Genevieve and I worked out together, as was our custom, later that week. On this occasion our trip to the weight room was interrupted. We were walking near the basketball courts when a voice rang out.

“Hey, Brown!”

Genevieve stopped and turned, and I followed her example.

The man who’d yelled stood on the free-throw line, flanked by three other men, all younger than him. “Why don’t you introduce us to your friend!” he called.

“Those are all narcotics guys for the city-county task force,” Genevieve said, “except the really tall guy. That’s Kilander, a county prosecutor.”
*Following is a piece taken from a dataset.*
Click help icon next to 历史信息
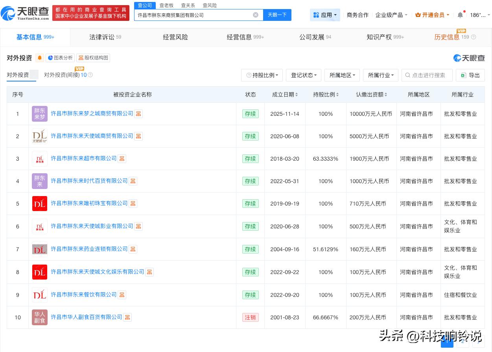 (x=474, y=37)
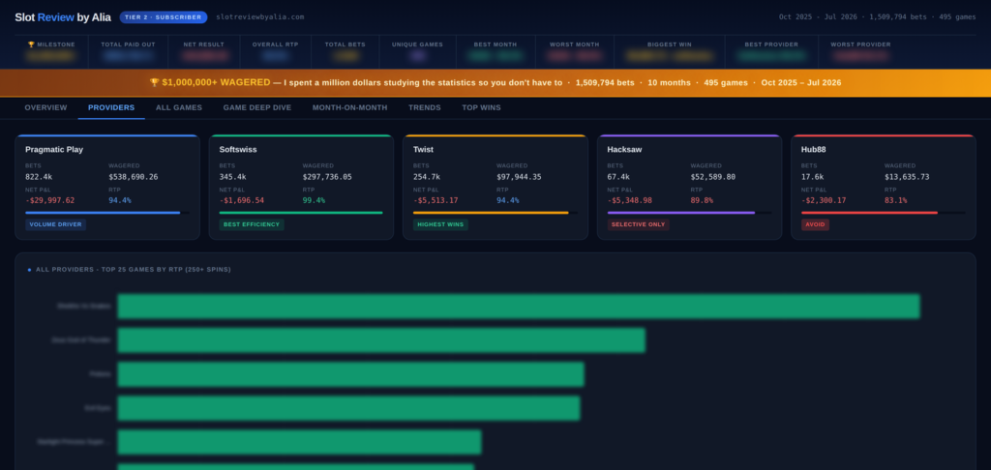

She raised her voice. “You mean my
very tall
friend?” she yelled back. Then, to me again, “You want to meet them? They’re probably recruiting for some kind of team.”

Clearly, I saw, she was friendly with their ringleader, Radich, who up close resolved into a Mediterranean-looking man of Gen’s age with a rough-edged face and tired-looking dark eyes. Kilander was about six-five, with blond hair and blue eyes, polished and sincere-looking like an ex–farm boy turned news anchor. The other two were a lithe mid-height black man of my age, Hadley, and an ex-military–looking Scandinavian with a painfully short buzz cut and flat blue eyes, Nelson.
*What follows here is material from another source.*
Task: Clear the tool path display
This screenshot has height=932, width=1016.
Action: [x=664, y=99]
“This is Sarah Pribek. She’s a patrolwoman,” Genevieve said. “And more important, a state champion point guard in her high school days.”

The men exchanged smiles.

“So,” Genevieve continued, “why don’t you consider me her agent in negotiations for whatever crappy interagency team you’re putting together?”
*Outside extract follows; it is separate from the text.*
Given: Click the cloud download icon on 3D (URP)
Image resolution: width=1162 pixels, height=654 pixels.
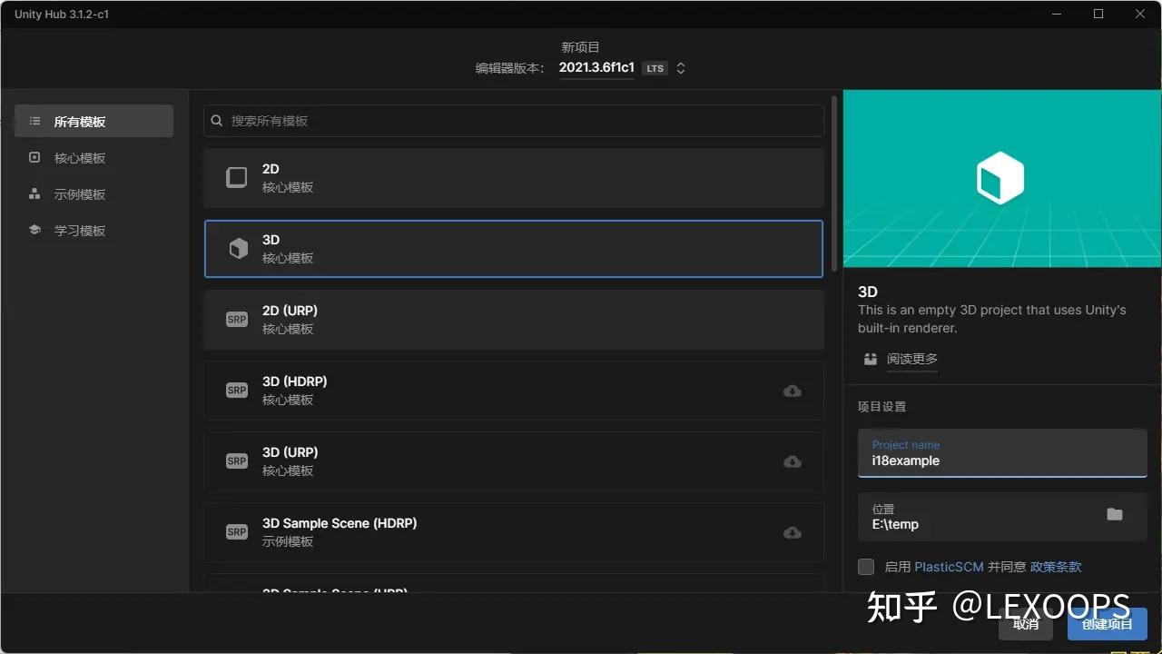Looking at the screenshot, I should [792, 461].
“Putting together?” Radich said innocently. “We need some-one right now, to sub in. Nelson’s leaving. And you can play, too, naturally, Detective Brown.”

“Naturally my ass,” Gen said.

“Wait,” I interjected. “One guy’s leaving and two of us sub in?”

“I count as half a person or something,” Genevieve explained.

“No,” Radich said. “We were already playing three-on-two. Where the hell is Shiloh?”

“I’m here,” a new voice said.

Watching Genevieve joust with Radich, I didn’t even see him approach, returning from somewhere on the sidelines. I turned to look at the newcomer, and my throat worked involuntarily.

There wasn’t even a ripple of surprise in those lynx eyes, but I knew he recognized me. He was clean-shaven this day. I wanted to take my eyes away from his face and couldn’t.

Radich carried on with introductions. “Mike Shiloh, Narcotics, this is Genevieve Brown from the Investigations Division—”

“I know Genevieve.”

“—and Sarah Pribek, Patrol.”

“Hey,” he said.

“They’re going to play with us for a little while. Kilander got first pick last time, so you call it this time. Brown or Pribek.”

Genevieve looked at me and rolled her eyes at the foregone conclusion.

Shiloh’s gaze passed over both of us, then he looked at Genevieve and jerked his head in the direction of his teammate, Hadley. “Come here, Brown,” he said.

“Mike!” Hadley sounded disgusted. Radich flashed a mildly surprised look at Genevieve, who lifted both shoulders in a
search-me
fashion.

In all the confusion, I hoped nobody saw the shock of the insult register on my face. Kilander, the prosecutor, was the only unperturbed one; he flashed me a smile as though we had a great and sexy secret.

So that was how it stacked up. Genevieve darted gamely among us, with slow-footed Radich guarding her. Hadley did a pretty good job of covering Kilander, his speed counterbalancing Kilander’s height and skill. But really the game was all Shiloh and me.